Initial sketches of what would become the Swanton Billfold after many iterations
Workers splitting leather at the Salz Tannery in Santa Cruz, 1955, photographs by Ansel Adams. After tanning, only the durable top grain was sold as California Saddle Leather. The splits below the top grain were finished and sold to manufacturers who desired a less expensive leather. By using the only the highest quality Italian leather made using Salz California Saddle Leather formulas, we are able to attain the same quality and durability while eliminating unnecessary thickness in our products.
The fine grain of California Saddle Leather
On Design—The Swanton Billfold, part 3 of 3
Finding your next wallet
Though they carry far less than their predecessors, we'd argue that the timeless style of a billfold wallet remains undiminished.

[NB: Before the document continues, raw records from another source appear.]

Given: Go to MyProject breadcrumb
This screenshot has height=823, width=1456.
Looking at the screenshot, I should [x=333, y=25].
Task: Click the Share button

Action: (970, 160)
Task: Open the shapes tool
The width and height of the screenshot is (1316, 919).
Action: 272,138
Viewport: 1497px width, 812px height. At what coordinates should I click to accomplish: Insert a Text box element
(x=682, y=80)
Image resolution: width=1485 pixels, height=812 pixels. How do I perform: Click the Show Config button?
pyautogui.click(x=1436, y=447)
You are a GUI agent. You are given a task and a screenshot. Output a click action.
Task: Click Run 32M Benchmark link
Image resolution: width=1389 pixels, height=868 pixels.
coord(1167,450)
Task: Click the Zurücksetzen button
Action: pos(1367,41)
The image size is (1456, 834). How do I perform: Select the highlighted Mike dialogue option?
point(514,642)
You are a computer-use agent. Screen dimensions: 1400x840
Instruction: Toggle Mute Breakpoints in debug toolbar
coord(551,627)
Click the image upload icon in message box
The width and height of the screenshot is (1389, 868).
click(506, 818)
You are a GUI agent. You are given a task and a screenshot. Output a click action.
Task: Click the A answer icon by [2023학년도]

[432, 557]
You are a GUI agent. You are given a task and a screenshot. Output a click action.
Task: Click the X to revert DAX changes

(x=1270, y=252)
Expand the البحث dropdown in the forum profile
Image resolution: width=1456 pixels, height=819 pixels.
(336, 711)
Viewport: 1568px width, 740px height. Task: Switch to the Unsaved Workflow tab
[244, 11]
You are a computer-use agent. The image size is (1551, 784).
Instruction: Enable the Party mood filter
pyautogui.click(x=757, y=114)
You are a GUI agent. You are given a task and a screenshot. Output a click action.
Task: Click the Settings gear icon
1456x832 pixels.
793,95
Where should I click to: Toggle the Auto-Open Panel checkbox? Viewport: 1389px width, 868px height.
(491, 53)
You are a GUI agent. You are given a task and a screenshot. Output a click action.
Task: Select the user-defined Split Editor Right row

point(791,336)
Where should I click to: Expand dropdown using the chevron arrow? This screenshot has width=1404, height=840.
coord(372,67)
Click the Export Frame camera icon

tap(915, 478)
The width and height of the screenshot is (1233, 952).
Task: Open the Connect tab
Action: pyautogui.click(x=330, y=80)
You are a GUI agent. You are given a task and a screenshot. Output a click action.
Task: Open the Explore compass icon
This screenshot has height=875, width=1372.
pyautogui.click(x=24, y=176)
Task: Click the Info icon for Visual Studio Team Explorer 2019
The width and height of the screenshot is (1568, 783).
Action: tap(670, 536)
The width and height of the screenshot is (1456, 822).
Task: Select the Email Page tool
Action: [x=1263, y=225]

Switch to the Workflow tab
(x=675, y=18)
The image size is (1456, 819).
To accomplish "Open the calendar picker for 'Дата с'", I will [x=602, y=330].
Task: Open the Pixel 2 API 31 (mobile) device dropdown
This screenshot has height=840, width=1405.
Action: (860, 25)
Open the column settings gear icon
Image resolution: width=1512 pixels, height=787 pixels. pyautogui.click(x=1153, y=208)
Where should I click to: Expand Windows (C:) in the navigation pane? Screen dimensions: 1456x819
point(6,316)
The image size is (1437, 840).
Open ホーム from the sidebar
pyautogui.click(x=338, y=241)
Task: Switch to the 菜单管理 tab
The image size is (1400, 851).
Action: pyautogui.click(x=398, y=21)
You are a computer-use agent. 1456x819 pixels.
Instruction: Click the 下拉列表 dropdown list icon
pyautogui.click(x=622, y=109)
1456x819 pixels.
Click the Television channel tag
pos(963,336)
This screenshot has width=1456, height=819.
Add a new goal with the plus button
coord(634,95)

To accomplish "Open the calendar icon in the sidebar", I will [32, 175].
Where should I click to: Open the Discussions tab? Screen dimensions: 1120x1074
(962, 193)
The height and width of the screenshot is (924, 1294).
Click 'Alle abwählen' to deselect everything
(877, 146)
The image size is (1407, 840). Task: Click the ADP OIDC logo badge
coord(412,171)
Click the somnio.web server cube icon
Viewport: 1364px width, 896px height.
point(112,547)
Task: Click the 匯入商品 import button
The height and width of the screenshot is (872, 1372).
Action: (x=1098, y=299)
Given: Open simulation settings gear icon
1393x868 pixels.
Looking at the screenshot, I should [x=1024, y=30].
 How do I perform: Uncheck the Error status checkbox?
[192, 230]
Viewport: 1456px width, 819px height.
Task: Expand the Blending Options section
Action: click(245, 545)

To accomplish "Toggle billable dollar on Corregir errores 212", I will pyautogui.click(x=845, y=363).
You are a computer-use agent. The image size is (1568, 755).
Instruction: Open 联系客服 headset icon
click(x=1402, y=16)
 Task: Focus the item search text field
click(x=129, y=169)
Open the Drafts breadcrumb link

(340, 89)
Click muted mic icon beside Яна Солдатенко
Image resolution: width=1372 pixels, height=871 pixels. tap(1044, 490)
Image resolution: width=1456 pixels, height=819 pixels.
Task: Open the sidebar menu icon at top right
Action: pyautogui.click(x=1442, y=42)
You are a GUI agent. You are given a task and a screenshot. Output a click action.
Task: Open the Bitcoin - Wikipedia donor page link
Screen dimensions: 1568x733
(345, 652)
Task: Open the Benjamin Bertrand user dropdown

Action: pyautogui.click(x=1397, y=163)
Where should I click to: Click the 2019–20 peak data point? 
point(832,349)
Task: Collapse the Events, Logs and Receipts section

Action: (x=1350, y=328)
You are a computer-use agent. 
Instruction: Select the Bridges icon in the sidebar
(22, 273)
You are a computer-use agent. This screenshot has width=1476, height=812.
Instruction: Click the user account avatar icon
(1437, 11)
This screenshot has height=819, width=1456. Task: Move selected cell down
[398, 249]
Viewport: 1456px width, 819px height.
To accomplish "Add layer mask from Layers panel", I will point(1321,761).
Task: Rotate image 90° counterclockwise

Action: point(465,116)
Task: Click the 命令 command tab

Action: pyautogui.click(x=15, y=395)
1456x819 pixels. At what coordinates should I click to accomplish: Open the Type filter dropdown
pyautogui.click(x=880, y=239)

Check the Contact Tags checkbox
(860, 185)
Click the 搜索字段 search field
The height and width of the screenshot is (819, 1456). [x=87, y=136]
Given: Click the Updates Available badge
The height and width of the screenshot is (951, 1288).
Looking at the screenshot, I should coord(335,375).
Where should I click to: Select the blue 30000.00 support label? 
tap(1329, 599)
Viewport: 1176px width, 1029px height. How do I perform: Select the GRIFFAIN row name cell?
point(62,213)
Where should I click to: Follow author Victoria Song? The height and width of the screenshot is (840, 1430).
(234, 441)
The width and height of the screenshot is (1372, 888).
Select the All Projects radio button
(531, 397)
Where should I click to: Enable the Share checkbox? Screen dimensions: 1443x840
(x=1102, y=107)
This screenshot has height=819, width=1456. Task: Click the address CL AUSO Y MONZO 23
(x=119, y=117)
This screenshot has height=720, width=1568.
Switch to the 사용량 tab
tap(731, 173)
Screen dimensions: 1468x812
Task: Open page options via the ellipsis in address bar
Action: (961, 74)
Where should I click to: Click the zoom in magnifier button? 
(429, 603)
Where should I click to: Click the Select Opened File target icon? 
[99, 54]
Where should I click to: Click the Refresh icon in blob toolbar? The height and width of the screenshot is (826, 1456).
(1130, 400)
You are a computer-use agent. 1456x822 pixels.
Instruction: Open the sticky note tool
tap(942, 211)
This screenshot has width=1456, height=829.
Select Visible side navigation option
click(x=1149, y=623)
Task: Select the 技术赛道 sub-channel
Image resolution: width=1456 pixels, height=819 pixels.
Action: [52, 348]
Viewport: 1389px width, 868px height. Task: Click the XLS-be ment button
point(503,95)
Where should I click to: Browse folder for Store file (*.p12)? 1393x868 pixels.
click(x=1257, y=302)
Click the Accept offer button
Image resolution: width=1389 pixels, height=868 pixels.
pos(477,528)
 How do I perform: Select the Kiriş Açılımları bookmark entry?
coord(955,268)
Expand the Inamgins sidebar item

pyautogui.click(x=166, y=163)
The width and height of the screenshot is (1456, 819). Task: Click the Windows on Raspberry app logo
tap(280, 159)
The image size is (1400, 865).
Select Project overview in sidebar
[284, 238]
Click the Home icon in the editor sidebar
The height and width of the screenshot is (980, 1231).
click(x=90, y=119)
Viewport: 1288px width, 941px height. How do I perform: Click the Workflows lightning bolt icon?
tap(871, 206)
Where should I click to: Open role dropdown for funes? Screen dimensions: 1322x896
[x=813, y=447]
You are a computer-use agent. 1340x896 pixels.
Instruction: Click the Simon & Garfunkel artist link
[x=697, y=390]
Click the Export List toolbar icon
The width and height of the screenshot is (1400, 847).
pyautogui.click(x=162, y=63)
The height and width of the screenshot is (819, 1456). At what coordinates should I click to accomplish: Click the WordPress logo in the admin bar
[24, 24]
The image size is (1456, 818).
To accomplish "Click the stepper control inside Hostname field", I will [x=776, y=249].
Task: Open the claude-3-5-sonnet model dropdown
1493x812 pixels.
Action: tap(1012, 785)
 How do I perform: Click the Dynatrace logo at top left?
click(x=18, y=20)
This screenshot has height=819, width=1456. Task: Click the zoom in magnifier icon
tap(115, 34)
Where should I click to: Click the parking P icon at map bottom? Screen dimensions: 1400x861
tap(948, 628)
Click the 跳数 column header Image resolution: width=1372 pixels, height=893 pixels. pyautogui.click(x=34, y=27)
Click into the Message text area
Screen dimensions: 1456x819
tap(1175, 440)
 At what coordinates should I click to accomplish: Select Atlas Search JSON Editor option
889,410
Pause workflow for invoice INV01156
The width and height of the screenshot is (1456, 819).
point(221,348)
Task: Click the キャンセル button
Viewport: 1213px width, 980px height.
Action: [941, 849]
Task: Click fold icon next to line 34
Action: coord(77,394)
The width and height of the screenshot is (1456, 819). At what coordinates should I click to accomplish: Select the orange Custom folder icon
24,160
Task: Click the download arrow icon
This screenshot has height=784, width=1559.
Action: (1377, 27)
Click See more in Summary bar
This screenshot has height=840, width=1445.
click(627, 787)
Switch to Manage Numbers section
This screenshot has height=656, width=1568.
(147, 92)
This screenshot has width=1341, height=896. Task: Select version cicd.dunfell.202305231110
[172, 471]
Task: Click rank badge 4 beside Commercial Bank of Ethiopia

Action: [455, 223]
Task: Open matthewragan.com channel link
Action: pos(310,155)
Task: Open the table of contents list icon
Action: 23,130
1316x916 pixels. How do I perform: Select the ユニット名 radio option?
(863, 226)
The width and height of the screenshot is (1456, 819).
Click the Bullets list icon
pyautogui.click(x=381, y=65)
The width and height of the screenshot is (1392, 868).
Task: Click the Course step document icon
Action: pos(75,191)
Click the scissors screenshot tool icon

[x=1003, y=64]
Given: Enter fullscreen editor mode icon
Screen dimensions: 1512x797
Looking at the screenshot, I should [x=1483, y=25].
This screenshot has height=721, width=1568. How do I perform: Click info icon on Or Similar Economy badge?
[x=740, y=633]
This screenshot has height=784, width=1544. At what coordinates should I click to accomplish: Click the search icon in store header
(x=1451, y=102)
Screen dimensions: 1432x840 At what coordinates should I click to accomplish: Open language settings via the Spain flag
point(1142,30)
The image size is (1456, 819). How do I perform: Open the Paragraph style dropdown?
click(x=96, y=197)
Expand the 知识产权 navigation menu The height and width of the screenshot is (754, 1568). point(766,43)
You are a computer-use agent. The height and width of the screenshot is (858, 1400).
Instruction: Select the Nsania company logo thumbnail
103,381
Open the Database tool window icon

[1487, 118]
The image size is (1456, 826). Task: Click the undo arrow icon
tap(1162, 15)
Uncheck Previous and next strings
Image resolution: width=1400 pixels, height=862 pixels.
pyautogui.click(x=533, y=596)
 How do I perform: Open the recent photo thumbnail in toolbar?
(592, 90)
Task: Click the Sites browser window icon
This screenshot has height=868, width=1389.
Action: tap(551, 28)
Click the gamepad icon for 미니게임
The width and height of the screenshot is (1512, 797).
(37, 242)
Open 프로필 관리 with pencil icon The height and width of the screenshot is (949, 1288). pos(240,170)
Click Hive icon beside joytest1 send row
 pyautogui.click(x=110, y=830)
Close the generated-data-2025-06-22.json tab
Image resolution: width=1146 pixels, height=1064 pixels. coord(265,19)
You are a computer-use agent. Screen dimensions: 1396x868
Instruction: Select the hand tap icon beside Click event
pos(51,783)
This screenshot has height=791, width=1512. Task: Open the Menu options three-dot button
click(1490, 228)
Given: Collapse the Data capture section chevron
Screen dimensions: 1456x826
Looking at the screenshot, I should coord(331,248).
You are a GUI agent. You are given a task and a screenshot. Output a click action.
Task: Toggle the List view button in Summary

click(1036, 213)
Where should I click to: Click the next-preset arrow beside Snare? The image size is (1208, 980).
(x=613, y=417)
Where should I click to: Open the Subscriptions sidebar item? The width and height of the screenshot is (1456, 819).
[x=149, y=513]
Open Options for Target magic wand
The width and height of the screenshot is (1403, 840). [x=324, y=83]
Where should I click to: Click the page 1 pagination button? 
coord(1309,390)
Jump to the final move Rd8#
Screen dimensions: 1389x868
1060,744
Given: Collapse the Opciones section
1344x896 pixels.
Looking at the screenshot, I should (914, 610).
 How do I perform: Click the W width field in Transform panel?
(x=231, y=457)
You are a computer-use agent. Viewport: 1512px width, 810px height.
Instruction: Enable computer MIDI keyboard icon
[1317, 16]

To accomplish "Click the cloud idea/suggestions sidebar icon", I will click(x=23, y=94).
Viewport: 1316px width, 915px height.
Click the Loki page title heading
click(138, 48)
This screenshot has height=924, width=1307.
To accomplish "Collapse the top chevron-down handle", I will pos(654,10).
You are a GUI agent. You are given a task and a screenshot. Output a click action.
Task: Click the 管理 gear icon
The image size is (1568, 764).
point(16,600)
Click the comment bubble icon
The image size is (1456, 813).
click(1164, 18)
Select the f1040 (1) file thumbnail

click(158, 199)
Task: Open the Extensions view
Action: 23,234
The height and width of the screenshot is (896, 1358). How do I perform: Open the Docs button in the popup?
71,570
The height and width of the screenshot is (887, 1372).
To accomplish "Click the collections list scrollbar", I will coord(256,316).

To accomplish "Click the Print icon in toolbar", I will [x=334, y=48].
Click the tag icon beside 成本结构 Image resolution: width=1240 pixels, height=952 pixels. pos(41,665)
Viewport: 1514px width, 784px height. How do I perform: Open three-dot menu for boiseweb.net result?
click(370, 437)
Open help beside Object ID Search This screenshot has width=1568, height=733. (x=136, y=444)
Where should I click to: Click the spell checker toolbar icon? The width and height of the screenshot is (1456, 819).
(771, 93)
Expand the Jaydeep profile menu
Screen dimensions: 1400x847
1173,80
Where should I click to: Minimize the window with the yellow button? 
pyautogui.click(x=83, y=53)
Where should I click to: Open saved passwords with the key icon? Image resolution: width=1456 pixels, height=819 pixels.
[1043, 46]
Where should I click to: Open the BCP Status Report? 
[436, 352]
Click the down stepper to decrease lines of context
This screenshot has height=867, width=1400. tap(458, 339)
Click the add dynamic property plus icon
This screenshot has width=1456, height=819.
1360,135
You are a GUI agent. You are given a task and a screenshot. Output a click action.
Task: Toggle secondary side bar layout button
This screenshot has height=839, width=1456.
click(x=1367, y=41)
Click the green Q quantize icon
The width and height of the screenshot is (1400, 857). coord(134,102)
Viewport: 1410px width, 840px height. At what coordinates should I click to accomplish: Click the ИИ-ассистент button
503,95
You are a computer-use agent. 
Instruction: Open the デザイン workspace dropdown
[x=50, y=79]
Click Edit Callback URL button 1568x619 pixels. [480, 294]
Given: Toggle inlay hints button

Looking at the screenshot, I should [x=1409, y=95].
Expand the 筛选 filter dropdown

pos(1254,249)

‘Ultimately, I think wallets are becoming more and more like wristwatches,’ says Ben. ‘In the same way that smart phones have diminished the utility of wearing a watch everyday to tell the time, a wallet is becoming less and less necessary and increasingly ornamental as an accessory. But I don’t see either disappearing any time soon. There’s something inherently timeless and stylish about a wallet. It’s something you use every day in public, buying coffee, at dinner, when you hand out your business card, that speaks to your own individual style and sense of detail.’
‘There’s something personal about the wallet,’ says Rogan Kriedt, AK Salz cofounder, ‘for men a wallet carries your most sensitive or valuable information and lives in between this private and public space where you’re constantly revealing and hiding it and its contents.’
‘I can remember my dad giving me my first wallet in elementary school and how important that felt. I was suddenly old enough to carry my own money, I remember what a sense of independence and personhood I got from that. I think your wallet is always deeply tied to your own identity. A clean, good looking wallet exudes confidence.’
When accessories are made from the top quality vegetable tanned leather and designed to last, they eventually take on a life of their own. Natural leather that was once living cowskin continues to emanate warmth and beauty. The color or the leather patinas as it ages, the leather becomes worn and burnished, scars appear and disappear though use.
'When you recognize the intended load of a leather accessory it lasts longer,' Ben explains, 'We've encouraged our customers to embrace the concept of modern carry by designing this functional minimalism into our line. You end up adopting habits that make your accessories last and in the process they become more than a commodity. The article becomes distinctly yours as the leather develops its own character. To us there is nothing cooler than unique character and self-assured confidence. We think it's a very Californian interpretation of style, where imperfections and flaws are embraced as individuality and personality.'
Regardless of whether or not you could use a new wallet, your pockets will benefit some introspection.
Next time you’re at home, sit down with whatever you use for everyday carry. Take everything out of it and lay it on a table. What did you use this past month, what did you use this past week? What are you carrying around everyday that you don’t need?
And once you get down to the essentials, put them back in your wallet. Are parts of your wallet unnecessary? Is your wallet worn out from carrying around too much? Does it tell a story?
Whatever answers you take away from this inventory are your own, but we hope it gives you a strong sense of what matters in what you carry every day.